Movements to reclaim our heritage in the Celtic nations have been taking off for years, but with notable shying away from the politics of rebellion from many high up bodies within our cultures. My work as an artist regularly discusses the guts and cheek of her people for Gaelic to have survived generations of suppression, and how punk it is for culture to survive the battering of imperialism. I can literally sell you a t-shirt with that notions on it. And a tote bag. I honestly recoiled on seeing tributes to the Queen from some of these high up bodies, as if the last hundreds of years had never happened, and context can be removed from our struggle to encourage the use of our language and engagement in our culture. We wouldn’t need to make Tiktoks and linear TV strands and podcasts teaching people their own language if we hadn’t been victim to the big cultural death-ray that is the myth of Great Britain. If it is truly to be the end of an era for the UK, with the death of Elizabeth, and specifically for Scotland and our Celtic cousins, then let it be just that. Let it be the end of our identity being assimilated into Britishness, let us pick up from where we left off in 2014 (but maybe with less navel gazing?) in defining who we are and what we want for our future. Let us be bold and unafraid of losing work, or starting an argument at Christmas dinner, or being doxxed by the tech-savvy teenage offspring of statue protectors. Let us too, let the royal family grieve their matriarch granny, while we turn our sadness towards our own communities. If seeing an old lady pass away hurts your heart, allow your empathy and kindness to get some messages in for your downstairs neighbour Annette whose looking a bit thin these days. Let your compassion extend to the refugees who have just arrived in your postcode and have faced horrors we can’t understand, see if their kids want to watch unboxing videos with your kids on their sticky iPads.

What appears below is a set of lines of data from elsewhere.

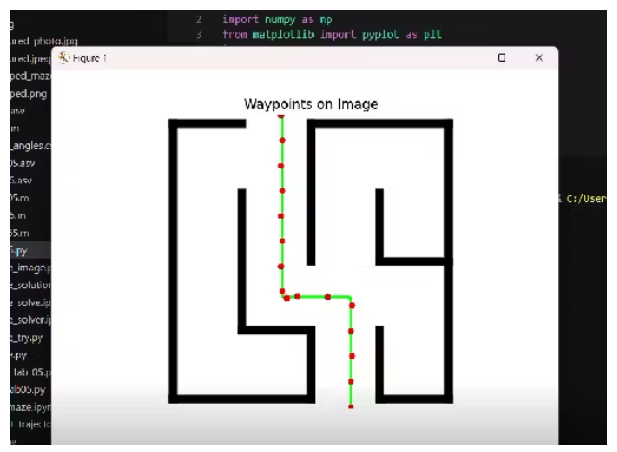Open the file ending in _angles
The image size is (617, 452).
[x=28, y=144]
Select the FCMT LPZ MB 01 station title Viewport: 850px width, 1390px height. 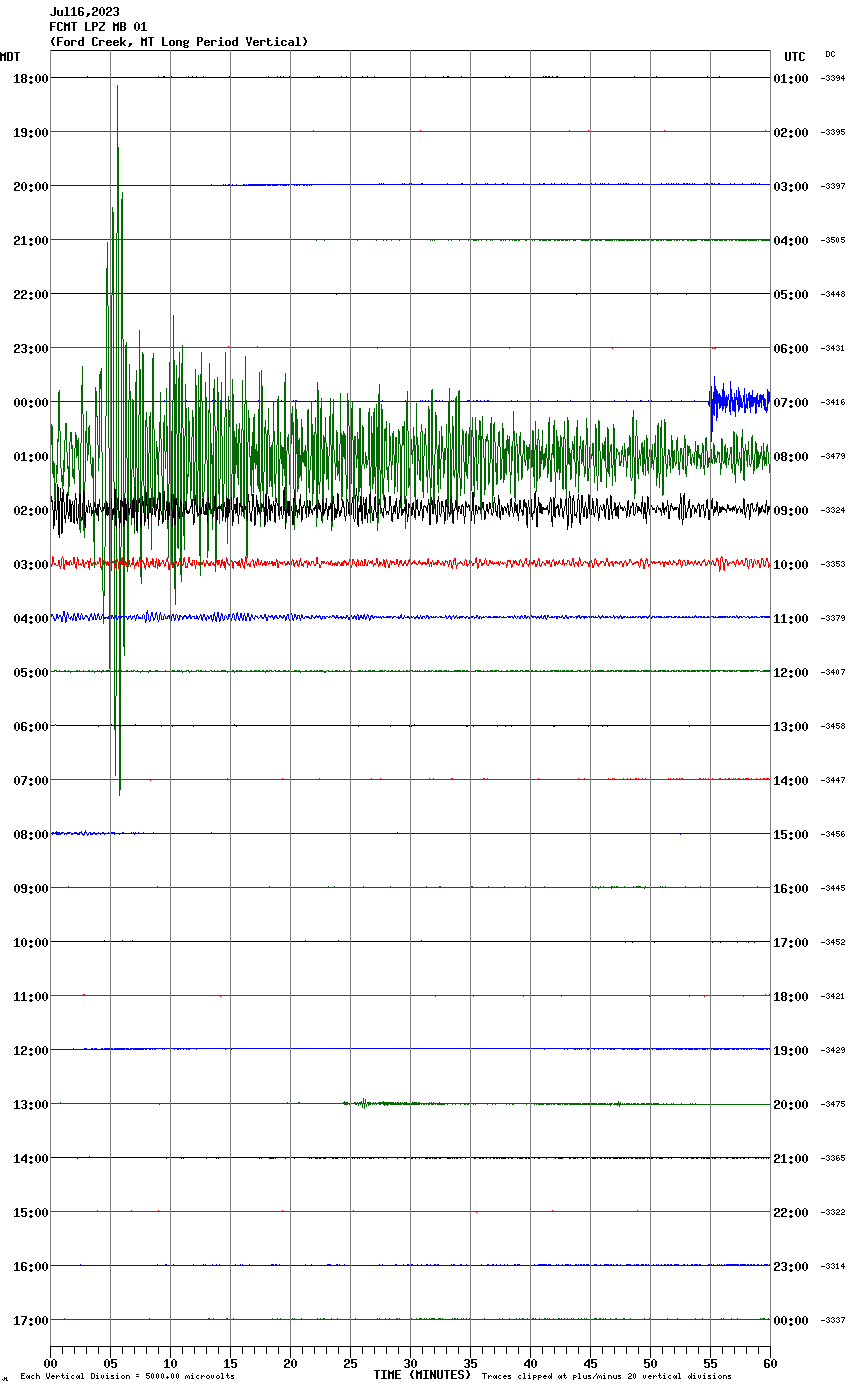click(x=98, y=27)
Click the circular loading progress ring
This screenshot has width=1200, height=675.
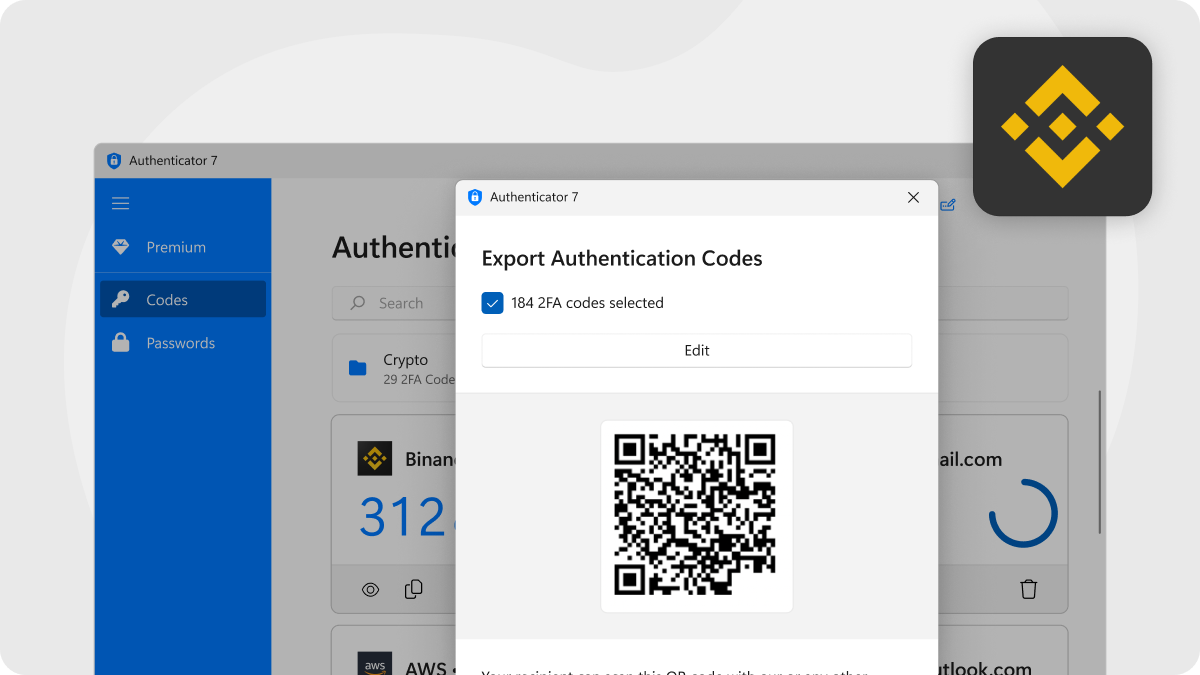[x=1023, y=513]
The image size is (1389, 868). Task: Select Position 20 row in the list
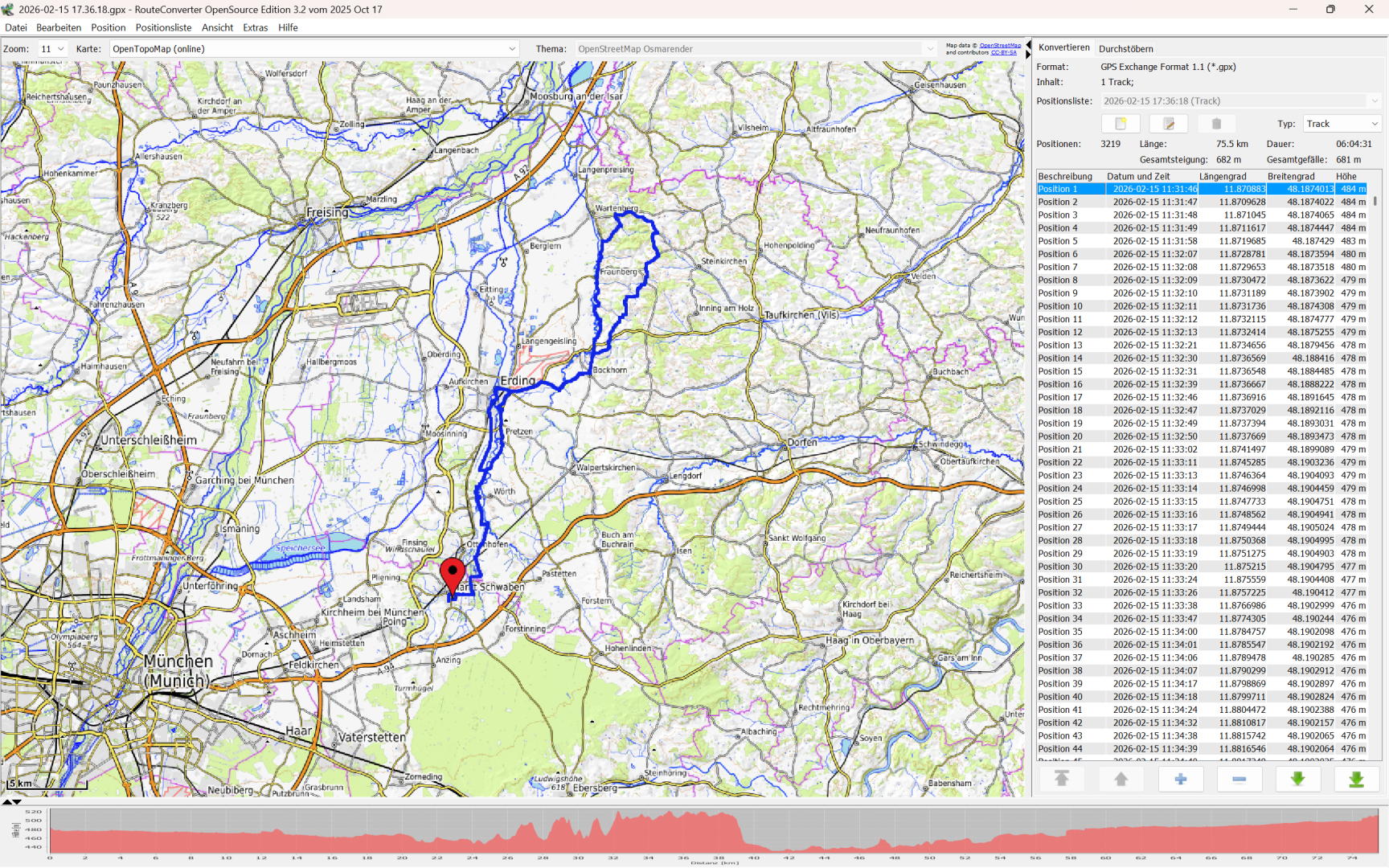1059,436
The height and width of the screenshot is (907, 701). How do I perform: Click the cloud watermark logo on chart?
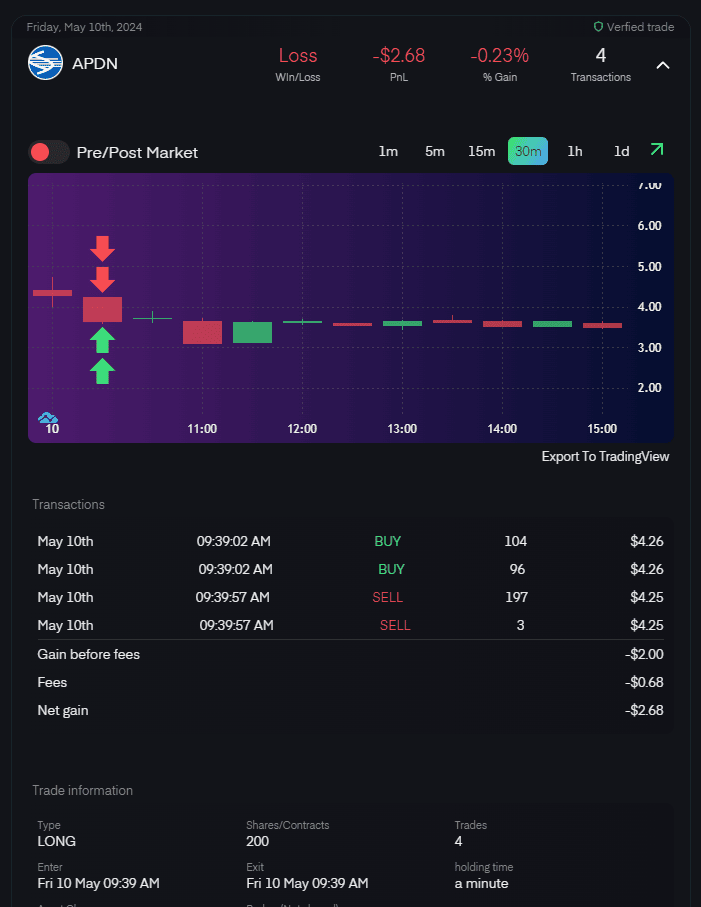pyautogui.click(x=47, y=417)
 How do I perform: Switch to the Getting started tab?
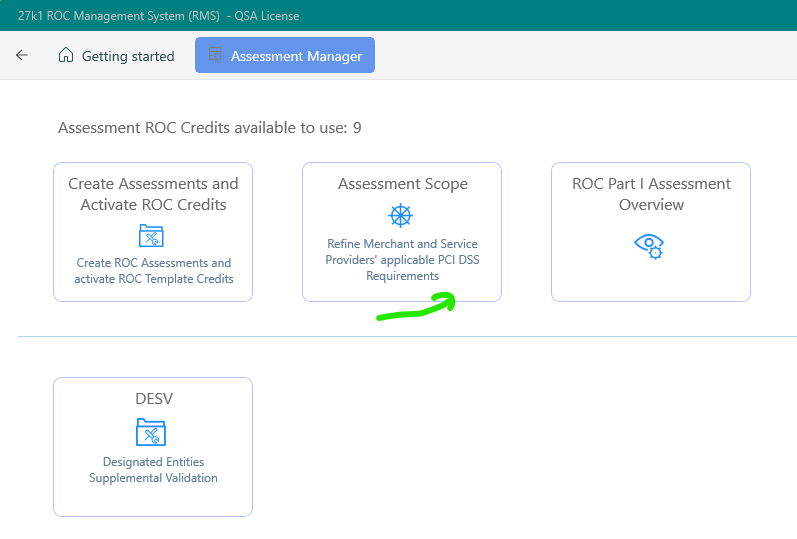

Let your love of duty to serve make you tip your waitresses generously because they probably live in unfit housing that they pay £600 a month for and are working extra shifts to get a free meal from their jobs.
TLDR: Suas leis a’ Ghàidhlig, focus on the wee old wummin who actually know who you are, up the workers, and make a move on freedom and independence at the next party, because they deffos fancy you back.